How great or powerful do you want to be?
I believe that every living creature is endowed with a certain greatness inherent in them, planted there by their Creator. But in this world many people run away from their innate power and betray the possibilities within them. Like the story about an eaglet raised among barnyard chickens, they settle into a small, limited life without ever discovering their inner strength and talent, their deepest value, their greatness of soul. They — we? — allow ourselves to be oppressed by limitations visited on us by others or by our own fearfulness while our true greatness lies hidden under a mask of low expectations and timid inaction.
On the other hand, others hunger for a different kind of “greatness” and miss the true thing. They appear fearless, grasping for power and greatness by virulent means. But, paradoxically, they also are driven by insecurity and fearfulness. Afraid to reach for the best within them, their bluster and violence are the masks covering over the fear that they will be found wanting, weak, and worthless. This is particularly sad, because our human greatness can’t be realized through aggressive grasping that diminishes those around us, or of violence (by word or action) that abuses them. It isn’t found by building ourselves up at the expense of others. Abusive behavior does gather to itself a certain kind of power, but nothing that approaches greatness or achieves that for which our souls hunger most.
When I think about the (sometimes obliquely expressed) hatred that we find in people who swagger with “power” before the world, I believe they are not happy people. What do they want but to be strong, to not live as weaklings in the world? Maybe they believe they can do that by making those around them cower and cringe. The desire to be big and strong and right has become a driving force. But however much of such power they achieve, it cannot make them happy.
Let me suggest that many of us have experienced, however faintly, a similar desire when we were small children, feeling oppressed by those who were “big and strong and always right” – i.e., the adults who dominated our world. Recalling this might help us find a way to build bridges with those who are frozen in their hunger for dominance. When we were children, becoming strong, growing up, getting bigger, may have felt like the only way to escape being constrained and feeling small. We too might have been stunted emotionally and never outgrown the obsessive desire for more power, but for the help of wise and caring adults (the “big ones”) who taught us to see strength differently and gave us love sufficient to overcome childish aggressions.

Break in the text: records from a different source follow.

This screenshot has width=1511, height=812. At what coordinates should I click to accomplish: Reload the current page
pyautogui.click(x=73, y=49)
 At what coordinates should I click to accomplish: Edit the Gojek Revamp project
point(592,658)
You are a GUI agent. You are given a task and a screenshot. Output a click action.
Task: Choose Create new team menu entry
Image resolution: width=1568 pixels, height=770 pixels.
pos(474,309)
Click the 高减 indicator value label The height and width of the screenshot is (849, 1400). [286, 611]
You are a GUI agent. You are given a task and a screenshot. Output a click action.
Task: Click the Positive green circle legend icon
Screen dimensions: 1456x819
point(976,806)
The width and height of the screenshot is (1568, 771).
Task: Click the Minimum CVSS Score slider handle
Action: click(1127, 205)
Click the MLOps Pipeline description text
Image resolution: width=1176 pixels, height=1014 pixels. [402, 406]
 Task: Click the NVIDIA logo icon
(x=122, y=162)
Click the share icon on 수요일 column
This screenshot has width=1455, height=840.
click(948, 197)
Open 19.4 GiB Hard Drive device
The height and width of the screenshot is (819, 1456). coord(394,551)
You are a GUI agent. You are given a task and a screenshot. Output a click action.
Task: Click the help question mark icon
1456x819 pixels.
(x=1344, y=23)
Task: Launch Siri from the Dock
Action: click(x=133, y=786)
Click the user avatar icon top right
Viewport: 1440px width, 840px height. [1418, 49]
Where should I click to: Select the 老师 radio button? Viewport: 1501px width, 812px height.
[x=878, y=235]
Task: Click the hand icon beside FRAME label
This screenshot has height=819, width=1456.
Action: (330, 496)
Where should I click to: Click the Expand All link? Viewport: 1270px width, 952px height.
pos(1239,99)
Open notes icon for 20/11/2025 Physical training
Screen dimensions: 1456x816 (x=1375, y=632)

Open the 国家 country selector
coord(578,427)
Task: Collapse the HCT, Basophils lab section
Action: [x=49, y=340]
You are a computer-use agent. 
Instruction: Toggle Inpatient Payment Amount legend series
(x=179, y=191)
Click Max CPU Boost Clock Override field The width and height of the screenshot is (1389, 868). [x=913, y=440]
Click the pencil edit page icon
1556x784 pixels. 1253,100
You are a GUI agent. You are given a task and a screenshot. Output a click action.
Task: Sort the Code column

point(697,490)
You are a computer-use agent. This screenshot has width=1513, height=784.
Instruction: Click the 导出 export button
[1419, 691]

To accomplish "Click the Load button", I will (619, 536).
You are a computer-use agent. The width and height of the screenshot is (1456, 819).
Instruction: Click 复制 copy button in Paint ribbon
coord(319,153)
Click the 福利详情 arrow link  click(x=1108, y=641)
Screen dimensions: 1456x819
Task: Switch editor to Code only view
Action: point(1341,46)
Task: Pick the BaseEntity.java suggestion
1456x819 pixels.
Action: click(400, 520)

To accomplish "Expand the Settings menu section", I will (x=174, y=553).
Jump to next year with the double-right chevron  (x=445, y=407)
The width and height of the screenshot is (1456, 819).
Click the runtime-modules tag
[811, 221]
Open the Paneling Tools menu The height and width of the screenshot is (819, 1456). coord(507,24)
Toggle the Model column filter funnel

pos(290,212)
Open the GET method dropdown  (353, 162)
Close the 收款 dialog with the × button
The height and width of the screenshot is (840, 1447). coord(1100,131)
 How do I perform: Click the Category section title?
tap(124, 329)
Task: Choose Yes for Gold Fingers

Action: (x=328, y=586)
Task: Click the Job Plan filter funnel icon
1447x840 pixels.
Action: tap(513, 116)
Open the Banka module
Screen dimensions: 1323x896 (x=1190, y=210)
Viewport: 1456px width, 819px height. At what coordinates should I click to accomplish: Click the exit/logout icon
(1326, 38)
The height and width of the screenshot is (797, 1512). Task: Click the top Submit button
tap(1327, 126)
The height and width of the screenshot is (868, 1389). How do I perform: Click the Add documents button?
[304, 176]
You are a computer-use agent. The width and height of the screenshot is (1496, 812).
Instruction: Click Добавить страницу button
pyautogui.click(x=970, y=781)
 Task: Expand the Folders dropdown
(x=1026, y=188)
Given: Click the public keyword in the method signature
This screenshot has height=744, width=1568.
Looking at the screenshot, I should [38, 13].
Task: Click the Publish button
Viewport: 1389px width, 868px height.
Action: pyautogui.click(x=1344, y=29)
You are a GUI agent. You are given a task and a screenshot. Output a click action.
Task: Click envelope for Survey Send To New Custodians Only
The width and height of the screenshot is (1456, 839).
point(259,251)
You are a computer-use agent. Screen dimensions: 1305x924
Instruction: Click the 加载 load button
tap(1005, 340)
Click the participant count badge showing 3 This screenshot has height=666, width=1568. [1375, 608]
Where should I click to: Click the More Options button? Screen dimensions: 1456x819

Those faintly recalled childhood impulses to be “big and strong” might offer us a connection to understand what has hardened into compulsion in adult bullies. At least it suggests that to demean and diminish the worth of bullies is not the way to heal the core wound from which their violent thoughts and actions flow. The more we ridicule them, the stronger their impulse to be powerful becomes, in the wrong way, the only way they know.
Surely we were meant to live something more than a passive, small life without courage or joy or power. But just as surely we were not meant to become bullies and killers of others’ humanity in our quest for power and greatness. We were born neither for violence (in any form) nor for impotence, but to live our lives as people carrying the image of the Divine around inside us.
We were born to reflect something of the beauty of God into the world, to live in reciprocal community marked by love and justice, and yes, to let something of the divine power flow through us. The power we need is the power of love, stronger than anything else that we can imagine. Not the weak human love that is more needy than giving, nor the self-centered passion that masquerades as love, but the divine love that created the world in prodigal generosity, in joyful self-giving so extravagant that it goes against all human reason or expectation: the love we can’t understand, only feel and express.
We have no idea how wonderfully we we’ve been made, how diminishing our petty aggressions are, or how much more powerful love is than any other power on earth. Pierre Teilhard de Chardin (1881 -1955, a French philosopher, Jesuit priest, paleantologist and geologist) said it beautifully:
“Someday, after mastering the winds, the waves, the tides and gravity, we shall harness for God the energies of love, and then, for a second time in the history of the world, man [sic] will have discovered fire.”
As a priest once said while speaking to a group of us who were on retreat together: “Why not become fire?!